Dog trainer, inmate face federal charges
Volunteer, killer reportedly stopped in KCK after prison escape to drop off dogs, pick up guns
Kansas City, Kan. On their way out of state after a February prison break, Lansing Correctional Facility volunteer Toby Young and convicted murderer John Manard made a quick stop at Young's house in Kansas City, Kan.
News of the stop - previously unacknowledged by law enforcement officials - came Thursday from the office of the U.S. Attorney for the District of Kansas, as it announced a new indictment charging Young and Manard with federal weapons crimes.
The new charges could bring up to 10 more years in prison for Young, who is serving a 21-month sentence for aiding Manard's escape.
Prosecutors allege Young gave a 9 mm Glock pistol and a .380-caliber AMT pistol to Manard on the day of the breakout.
"Our allegation is that the crime occurred at her residence in KCK, where the two picked up the guns after the escape," said James Cross, a spokesman for U.S. Attorney Eric Melgren.
Previously, investigators described only one stop by Young and Manard after they slipped from the prison on their way out of Kansas - at a storage facility in Bonner Springs.

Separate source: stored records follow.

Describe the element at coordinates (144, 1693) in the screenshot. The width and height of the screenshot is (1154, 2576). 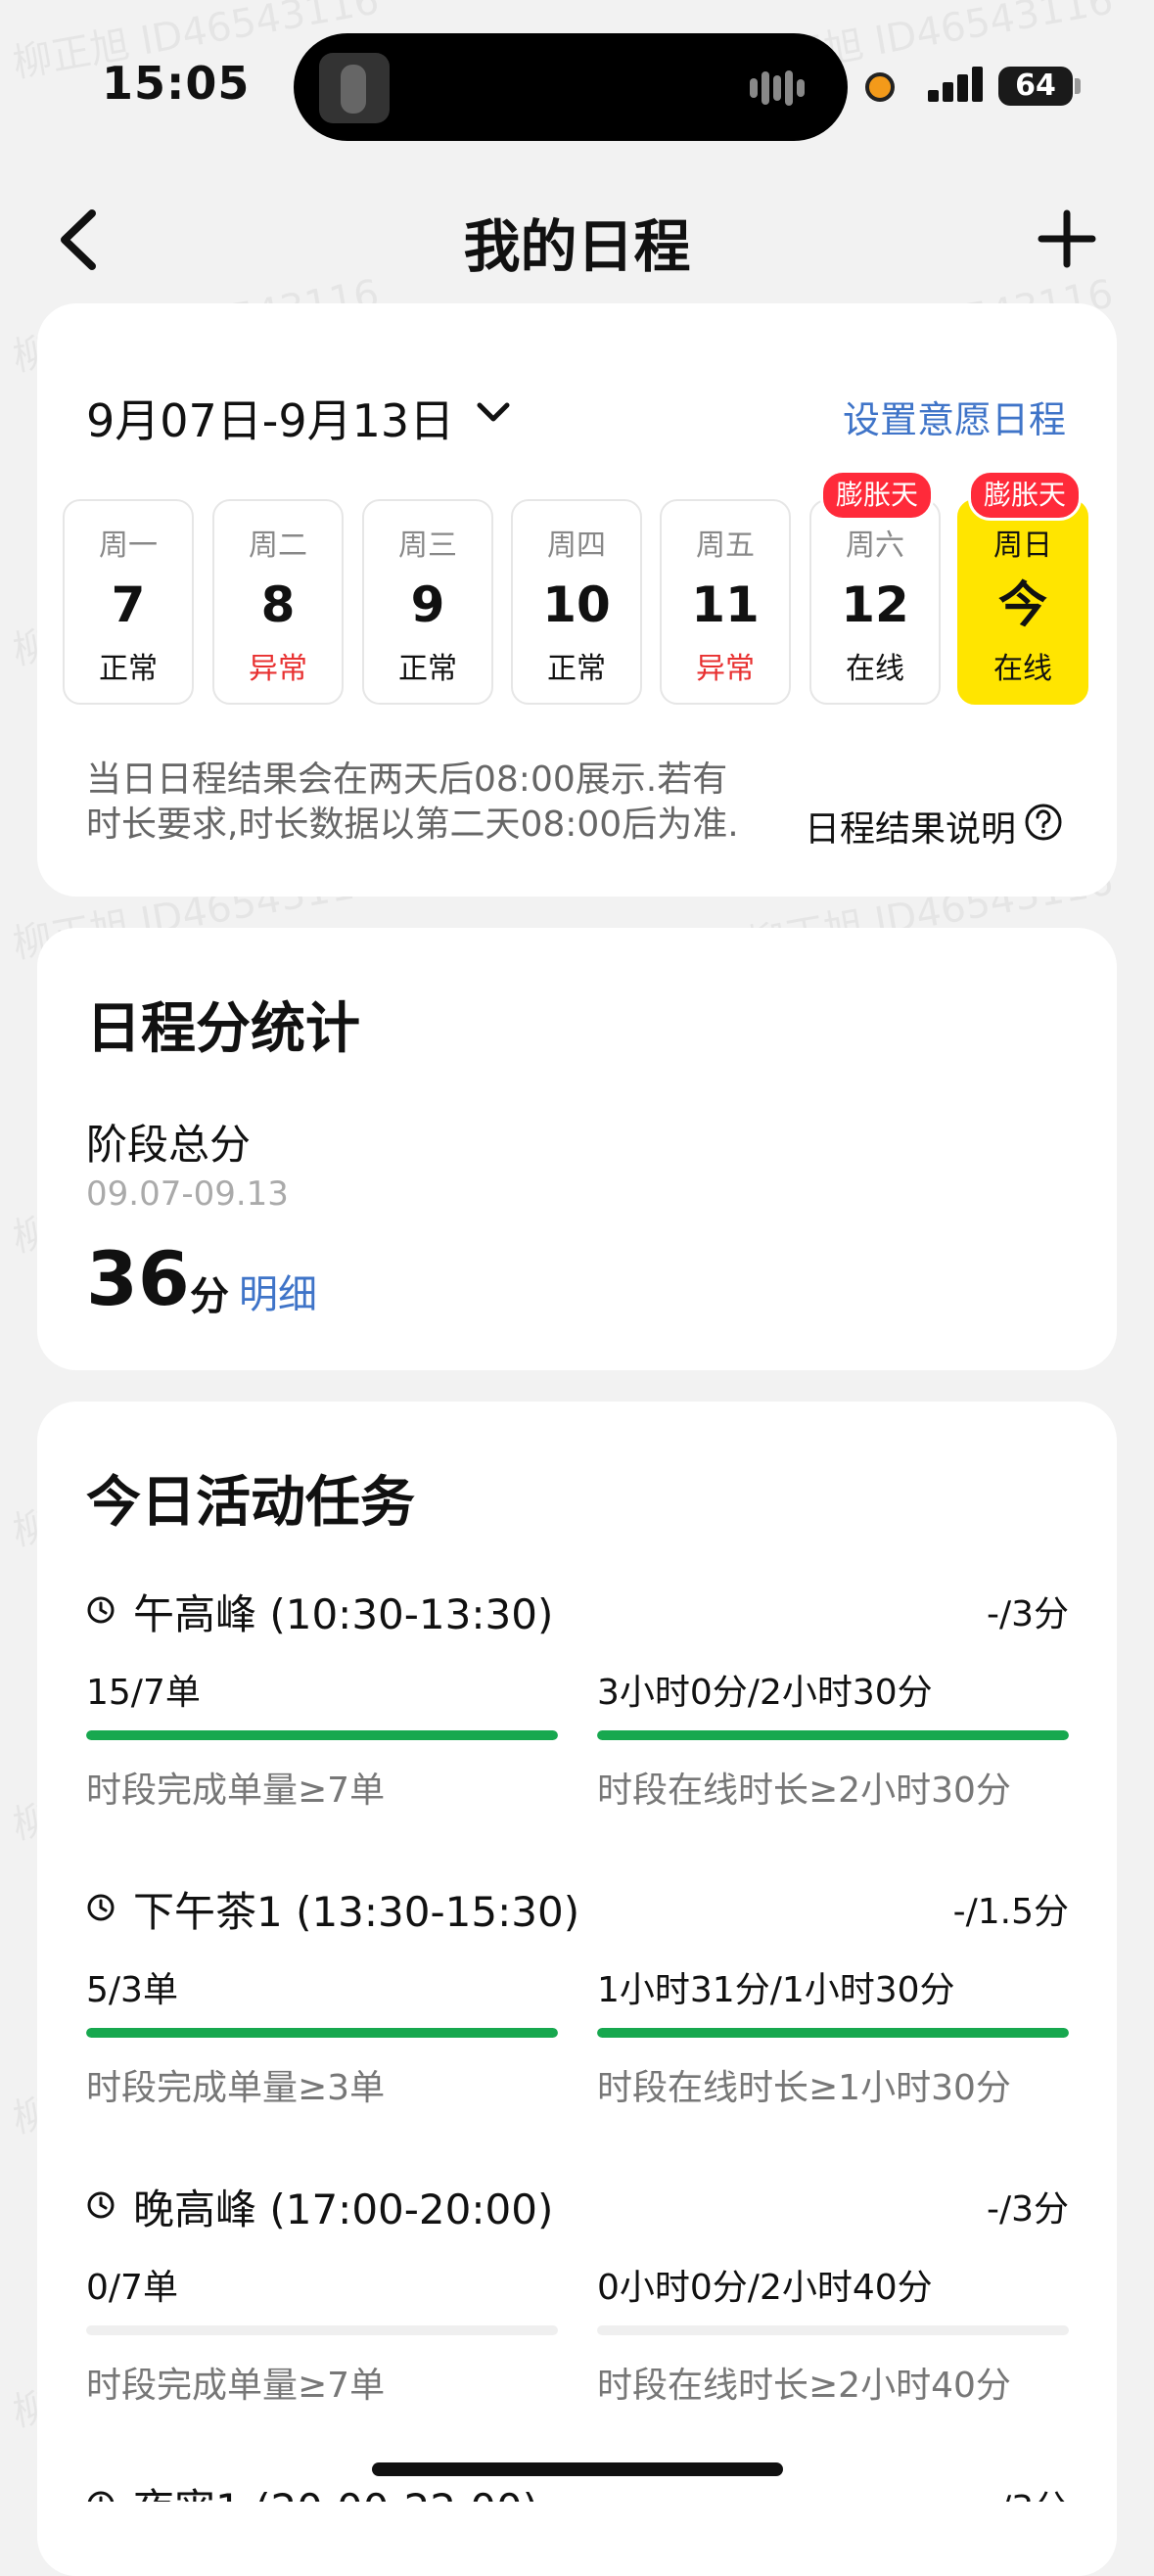
I see `orders-value: 15/7单` at that location.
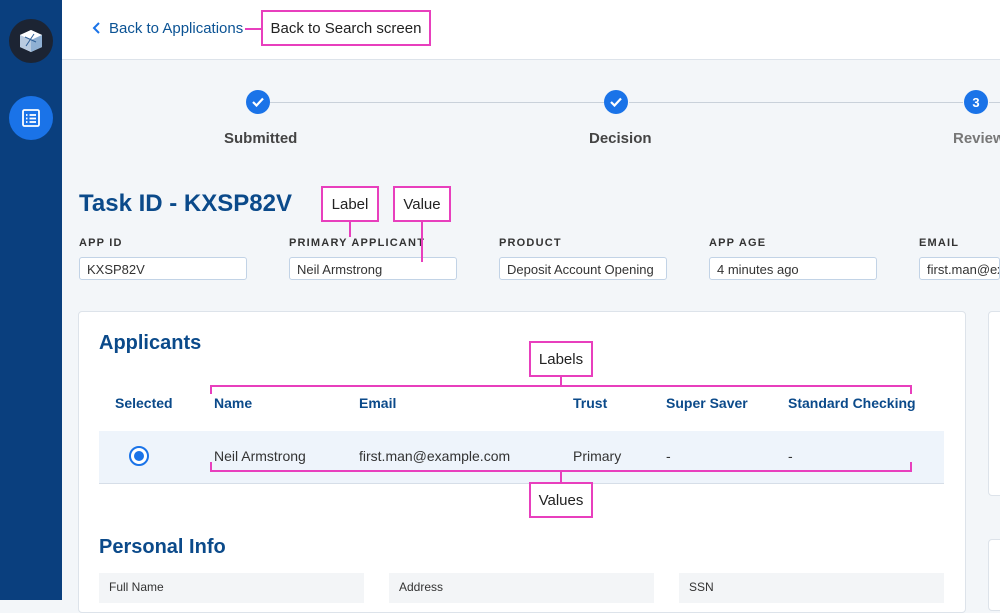 This screenshot has width=1000, height=613. I want to click on chevron-left-icon, so click(96, 28).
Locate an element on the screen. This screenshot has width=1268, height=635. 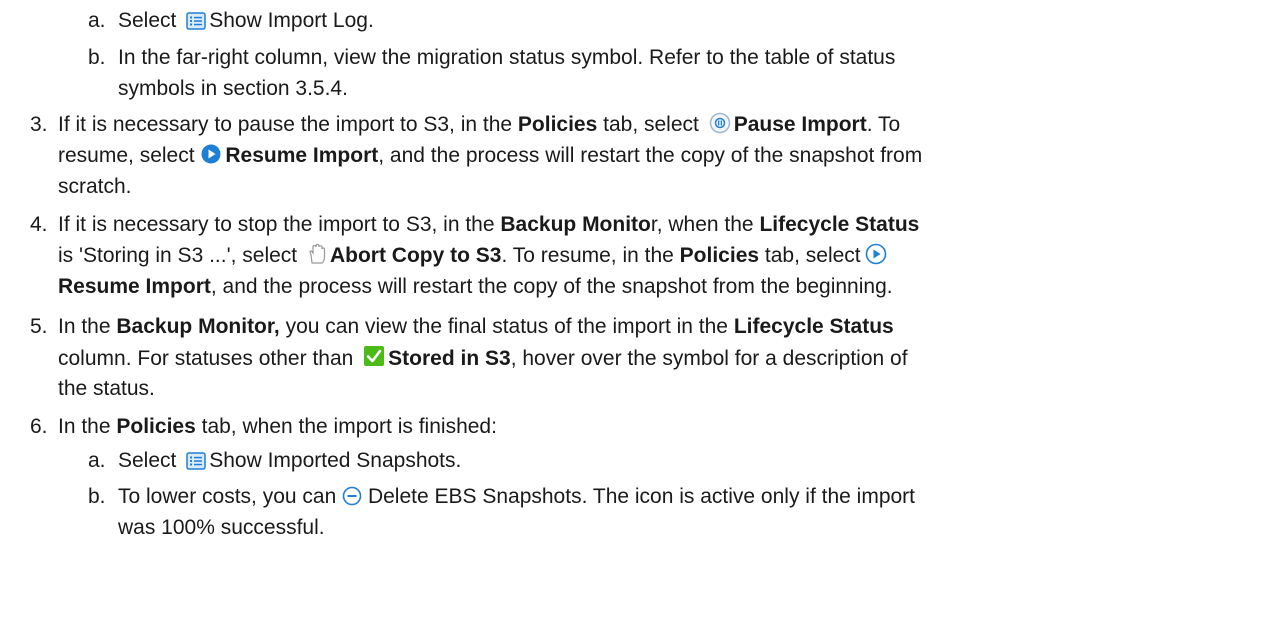
step-marker: 3. is located at coordinates (39, 124).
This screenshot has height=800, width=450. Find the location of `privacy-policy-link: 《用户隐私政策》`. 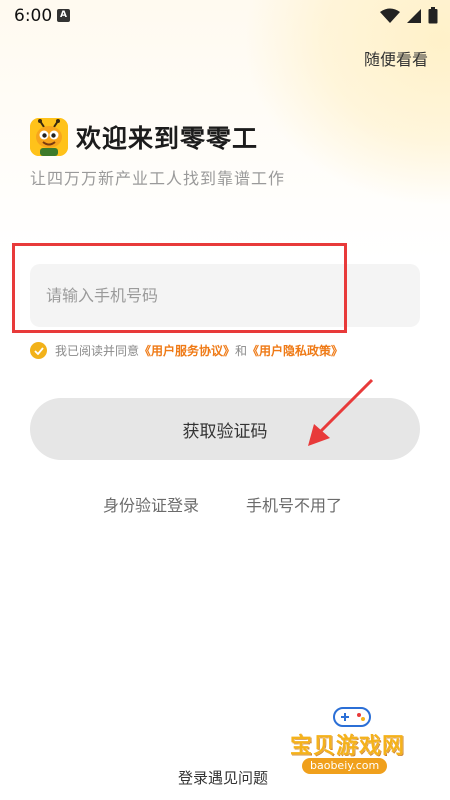

privacy-policy-link: 《用户隐私政策》 is located at coordinates (295, 350).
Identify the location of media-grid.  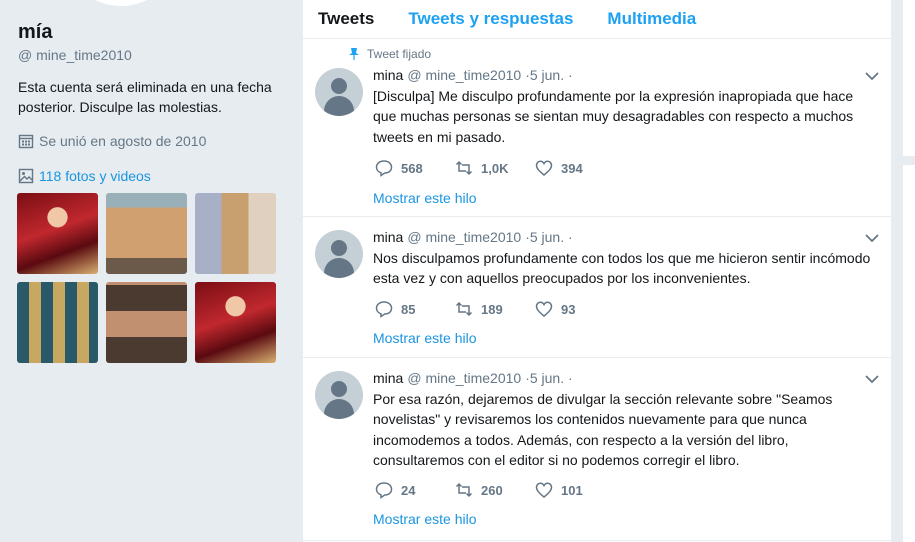
(147, 278).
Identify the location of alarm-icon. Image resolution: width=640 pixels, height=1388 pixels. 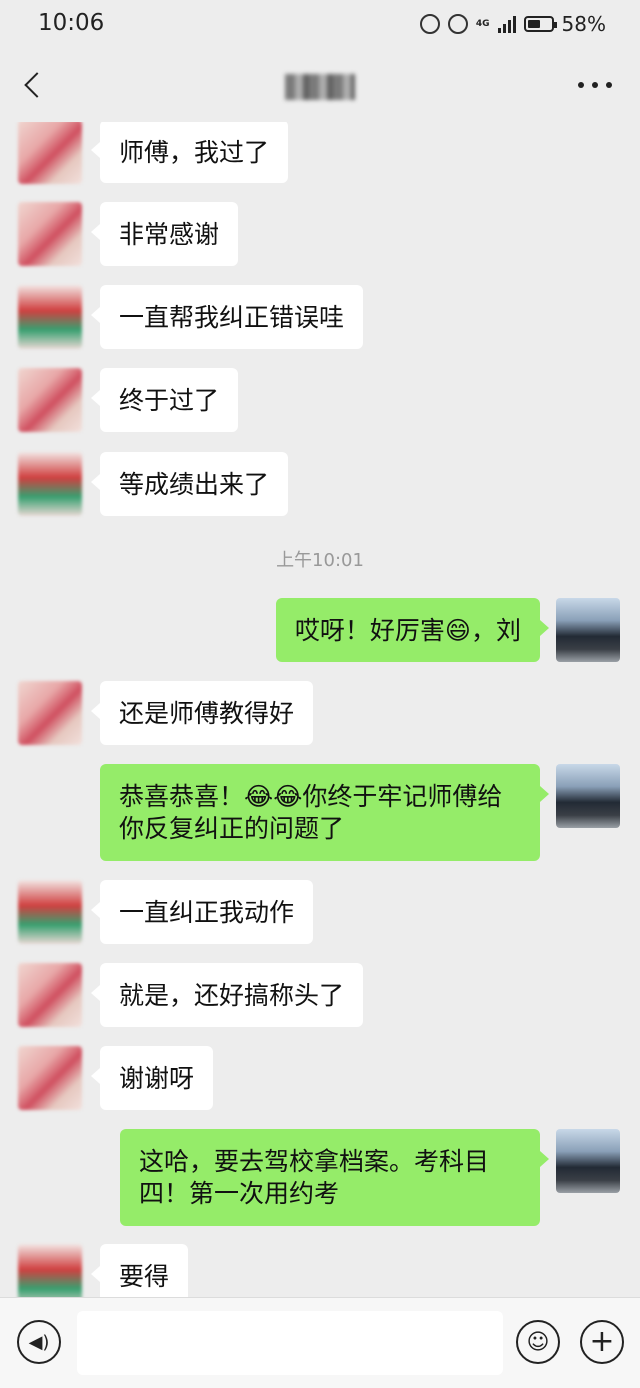
(458, 24).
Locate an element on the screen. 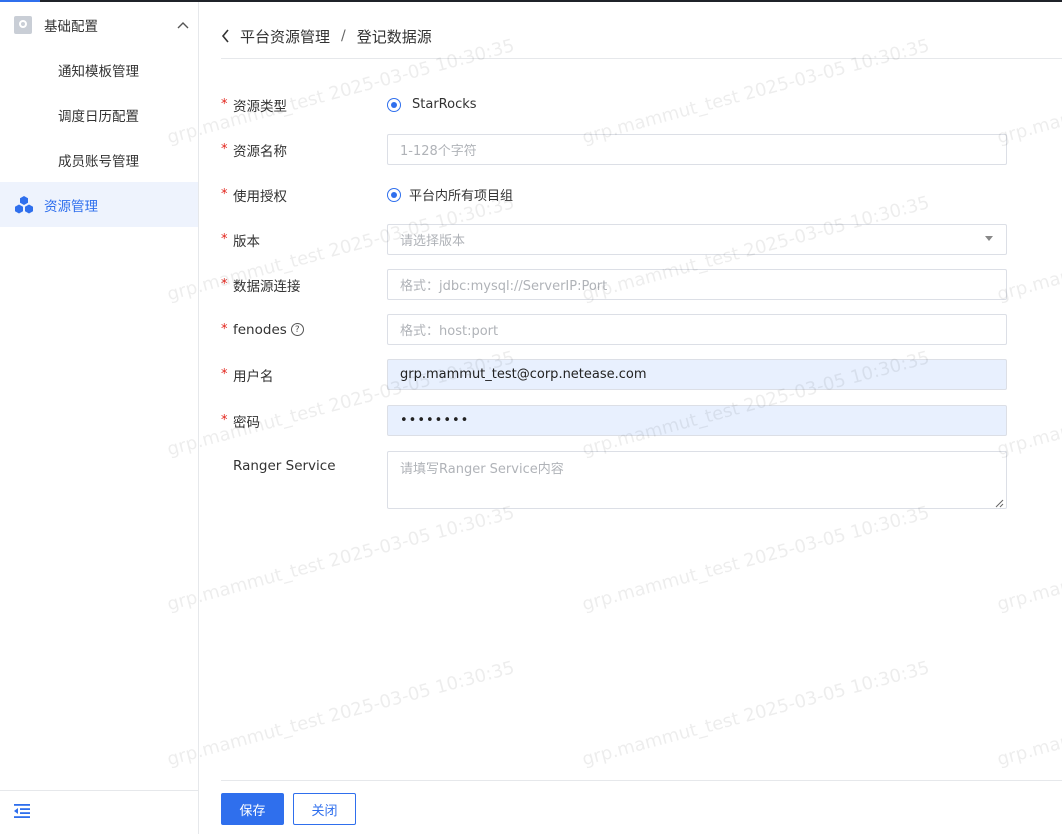  sidebar-item-notify-template: 通知模板管理 is located at coordinates (99, 70).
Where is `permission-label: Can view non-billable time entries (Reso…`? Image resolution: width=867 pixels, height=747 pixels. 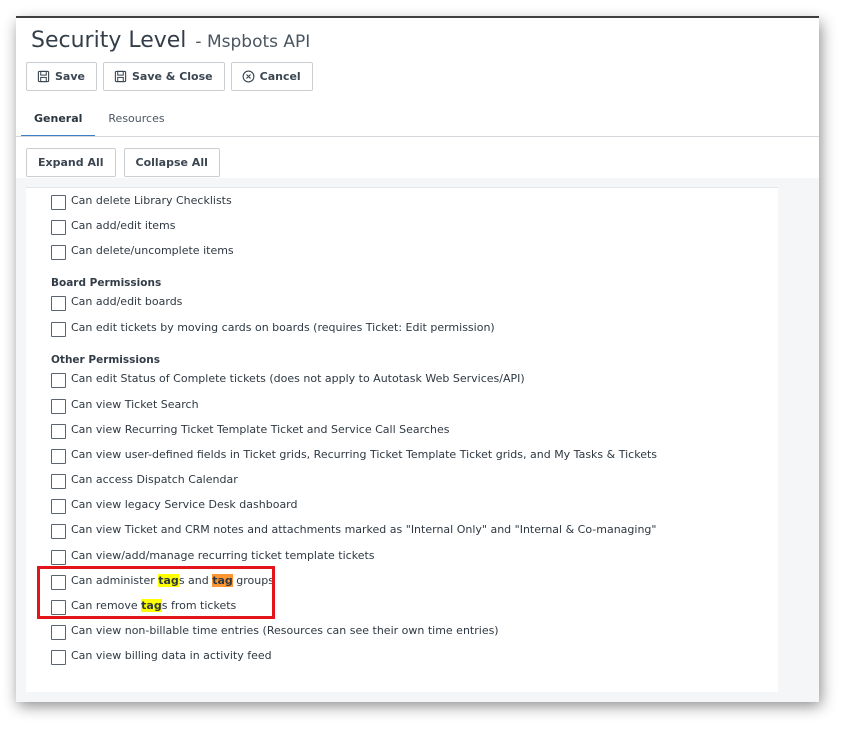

There, the two traded the Safe Harbor Prison Dogs program van for a Chevy pickup Young had procured. Young, who ran the Safe Harbor program, drove Manard, who was hidden in a dog crate in the van, out of the prison.
Bill Miskell, a spokesman for the Kansas Department of Corrections, said investigators learned of the stop at Young's house in the days after the escape but did not tell the media at the time.
"When they left the facility, their first stop was at the house," Miskell said. "They dropped off dogs they had had in the van. We developed that information late and didn't go back to correct the story (to reporters)."
Young pleaded guilty June 1 in Leavenworth County District Court to aiding and abetting aggravated prison escape and introducing contraband - a cell phone for Manard's use - into the prison.
Young began serving her 21-month sentence last month.
In the federal indictment, Young is charged with one count of knowingly giving a firearm to a felon and fugitive. Manard is charged with one count of unlawfully possessing a firearm after a felony conviction.
The escape and resulting search for the fugitives took the region by storm. Initially it wasn't known whether Young, 48, was taken hostage by Manard, 27, during the escape.
That theory quickly was dismissed as evidence of a planned escape mounted. The two were captured 12 days later in Tennessee, holed up at a remote fishing lake.
Miskell said he doubted any other new information about the escape would be forthcoming.
As part of the plea, Young agreed to cooperate with investigators and she corroborated most of the information investigators already had gathered, Miskell said.
Manard, who is serving a life sentence for a 1996 Johnson County murder during a carjacking, faces a preliminary hearing on the escape charges scheduled for 10 a.m. Sept. 6 in Leavenworth County District Court.
If convicted on the new federal charges, Young and Manard each face a maximum penalty of 10 years in federal prison and a fine up to $250,000, Cross said.
Manard is back in Lansing prison, where he continues to be in administrative segregation 23 hours a day. Young is at the women's prison in Topeka.
Assistant U.S. Attorney Terra Morehead is prosecuting the firearms case, which has been assigned to federal Judge John Lungstrum and referred to Magistrate Judge David Waxse in U.S. District Court in Kansas City, Kan.